David Tong, the lawyer representing AmTrust in the case, declined to comment on the matter. But on Friday, he did an about-face, filing papers with the court acknowledging that Fannie Mae owns the note.
[I]t is paradoxical, say lawyers representing homeowners in the cases, that Florida’s attorney general acknowledges problems in the cases while retired judges, intent on reducing caseloads, seem unconcerned about those same problems — like flaws in the banks’ documentation of ownership.
“The most shocking thing of all is the A.G.’s office understands the problem and yet the court system turns a blind eye to the fact that mortgage servicers are the problem,” says Margery Golant, a lawyer in South Florida and a former executive at Ocwen, a large mortgage servicing company. “In the meantime, neighborhoods are being destroyed, homeowners’ associations are being destroyed, and the tax base is being clobbered.”
When Jason Grodensky bought his modest Fort Lauderdale home in December, he paid cash.
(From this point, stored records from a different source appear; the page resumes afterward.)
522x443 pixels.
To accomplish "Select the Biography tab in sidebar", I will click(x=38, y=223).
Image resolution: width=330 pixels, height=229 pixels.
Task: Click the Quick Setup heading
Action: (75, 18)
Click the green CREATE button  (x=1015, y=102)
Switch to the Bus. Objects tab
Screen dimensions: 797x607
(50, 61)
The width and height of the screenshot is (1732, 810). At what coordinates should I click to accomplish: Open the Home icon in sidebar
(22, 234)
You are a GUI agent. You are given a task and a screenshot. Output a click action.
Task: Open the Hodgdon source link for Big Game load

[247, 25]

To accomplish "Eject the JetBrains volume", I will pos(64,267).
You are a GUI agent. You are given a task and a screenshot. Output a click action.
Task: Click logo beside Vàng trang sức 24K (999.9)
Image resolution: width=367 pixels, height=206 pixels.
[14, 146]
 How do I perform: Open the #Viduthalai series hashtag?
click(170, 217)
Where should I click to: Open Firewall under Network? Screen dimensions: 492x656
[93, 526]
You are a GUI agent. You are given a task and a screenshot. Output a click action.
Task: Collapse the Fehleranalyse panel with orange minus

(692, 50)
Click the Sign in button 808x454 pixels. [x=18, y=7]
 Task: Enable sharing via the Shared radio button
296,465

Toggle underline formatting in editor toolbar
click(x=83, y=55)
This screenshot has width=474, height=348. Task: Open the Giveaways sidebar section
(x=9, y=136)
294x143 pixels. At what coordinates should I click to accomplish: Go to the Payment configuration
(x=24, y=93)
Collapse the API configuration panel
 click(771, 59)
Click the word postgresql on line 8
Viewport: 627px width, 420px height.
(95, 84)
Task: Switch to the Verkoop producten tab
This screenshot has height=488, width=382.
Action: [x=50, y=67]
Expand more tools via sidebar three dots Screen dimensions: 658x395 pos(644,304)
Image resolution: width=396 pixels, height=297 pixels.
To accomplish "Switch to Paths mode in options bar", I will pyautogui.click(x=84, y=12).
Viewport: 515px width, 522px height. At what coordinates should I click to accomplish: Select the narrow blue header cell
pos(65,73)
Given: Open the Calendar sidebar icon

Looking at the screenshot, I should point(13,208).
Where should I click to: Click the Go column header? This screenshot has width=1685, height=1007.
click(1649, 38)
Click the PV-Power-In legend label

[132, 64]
But seven months later, he was surprised to learn that Bank of America had foreclosed on the house, even though Grodensky did not have a mortgage.
Grodensky knew nothing about the foreclosure until July, when he learned that the title to his home had been transferred to a government-backed lender.
Bank of America has acknowledged the error and will correct it at its own expense, said spokeswoman Jumana Bauwens.
Grodensky's story and other tales of foreclosure mistakes started popping up recently across South Florida.
In Florida courts, which have been swamped with foreclosure cases for several years, mistakes "happen all the time," said foreclosure defense attorney Matt Weidner in St. Petersburg. "It's just not getting reported."
And the legal efforts required to resolve a foreclosure mistake are complicated. "Unwrapping it is like unwrapping Fort Knox," said Carol Asbury, a Fort Lauderdale foreclosure attorney. "It's very difficult."
Grodensky said he spent months trying to figure out what happened but said his questions to Bank of America and to the law firm Florida Default Law Group that handled the foreclosure have not been answered. Florida Default Law Group could not be reached for comment, despite several attempts by phone and e-mail. Grodensky said he has filed a claim with his title insurance company, but that, too, has not resulted in any action.
It wasn't until last week, when Grodensky brought his problem to the attention of the Sun Sentinel, that it began to be resolved.
And, by the way, Census finds record gap between rich and poor:
The income gap between the richest and poorest Americans grew last year to its widest amount on record as young adults and children in particular struggled to stay afloat in the recession.
A different measure, the international Gini index, found U.S. income inequality at its highest level since the Census Bureau began tracking household income in 1967. The U.S. also has the greatest disparity among Western industrialized nations.
At the top, the wealthiest 5 percent of Americans, who earn more than $180,000, added slightly to their annual incomes last year, census data show. Families at the $50,000 median level slipped lower.